_Passage:_
Yes. Look, I think on the gas procurement side, it applied to procurement for both the electric and the gas business. More broadly speaking, it also looks at -- it asked us to do a cost causation study around gas LDC customers and how we make future long-term investments into the gas system allows for some distributed energy resources and the ability to add those to our systems maybe in a more expeditious manner. So there's some factors like that in the electric and gas, probably a little too early to say what the long-term implications on our capital forecasting are in the state, but I don't think it will be necessarily material in totality.
Yes. And Julien, I would just add, we’re scheduled to file a clean heat plant in Colorado in August, which is really – I equate that to call it a resource planning process on the electric side. So really working through with our commission and our stakeholders is how do we do decarbonize the LDC. We have legislation with targets in 2030 and then a net zero target longer term. So we’re looking forward to working with all our stakeholders about how we decarbonize our LDC, and I think that’s a real opportunity as we put plans in place for a longer term.
Our next question will be coming from Durgesh Chopra calling from Evercore ISI.
Team, thanks for the update. I just wanted to -- I was going to ask you a question on Colorado, which you just answered. But just maybe can we get an update on the tax credits transferability? You have, what, $1.8 billion in the plan that is going to come from the tax credit transferability through 2027. Maybe just update us on your efforts there? And then can you remind us, I think you've disclosed this in the past, what are you assuming in terms of funds from that activity this year?
Durgesh, thanks for the question. Something we're very focused on, not only transferability guidance, but guidance for the other aspects of the IRA. But specific to transferability on the guidance, we expect guidance to be issued in Q2 for transferability. And for us, we're looking for a fairly straightforward guidance, right? We would call it clean, no pun intended, a clean seller of these tax credits here from wind farms that have already been in service. And so we're looking for documentation and the certification requirements, in terms of sale, registration requirements, so pretty basic stuff. So that's really what we're looking for out of the guidance from the IRS. The other aspect is we've talked to about 20 counterparties already, and there is a significant amount of interest in the purchases of our tax credits, not only this year but for a longer term. So we're pretty confident in terms of our ability to execute on this at a good price for our customers. And so I think about this, we get guidance in Q2, I would expect us to start executing in Q3. And this year, we took a pretty conservative approach. We really expected to sell about $200 million of tax credits in our financing plan. That's about of half of what we could sell this year. So -- and then we'd assume we sell the remainder of it in the year after. But that's kind of our view on transferability and I think is a great mechanism as we think about the longer-term cost of renewable projects and how we can be the most tax efficient with those tax credits.

_Actions to take:_
- A) Answer these questions from the transcript:
(i) In which month is the company scheduled to file its plan in Colorado?
(ii) About how many counterparties has the company already talked to about its tax credits?
(iii) How much in tax credits does the financing plan expect to sell this year?
- B) Output, word for word, the part of the transcript that opens with the words "Our next question" and closes with "activity this year?".
Answer from the transcript alone.

_Provided data:_
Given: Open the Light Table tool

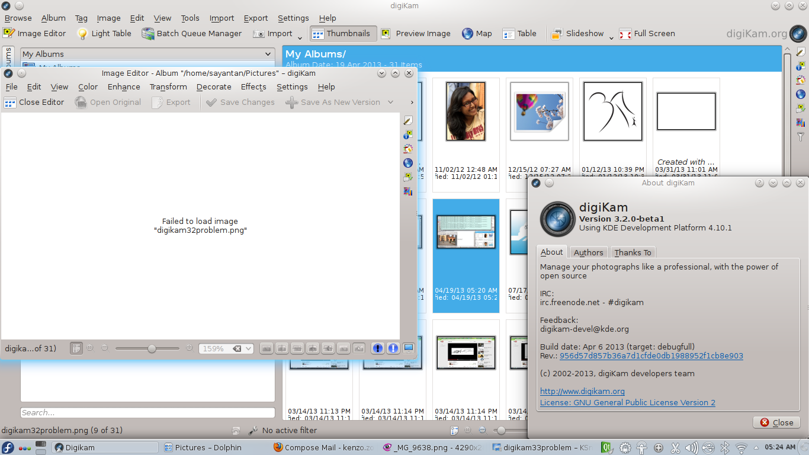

_List of solutions:_
- A)
(i) August
(ii) About 20
(iii) About $200 million

- B)
Our next question will be coming from Durgesh Chopra calling from Evercore ISI.
Team, thanks for the update. I just wanted to -- I was going to ask you a question on Colorado, which you just answered. But just maybe can we get an update on the tax credits transferability? You have, what, $1.8 billion in the plan that is going to come from the tax credit transferability through 2027. Maybe just update us on your efforts there? And then can you remind us, I think you've disclosed this in the past, what are you assuming in terms of funds from that activity this year?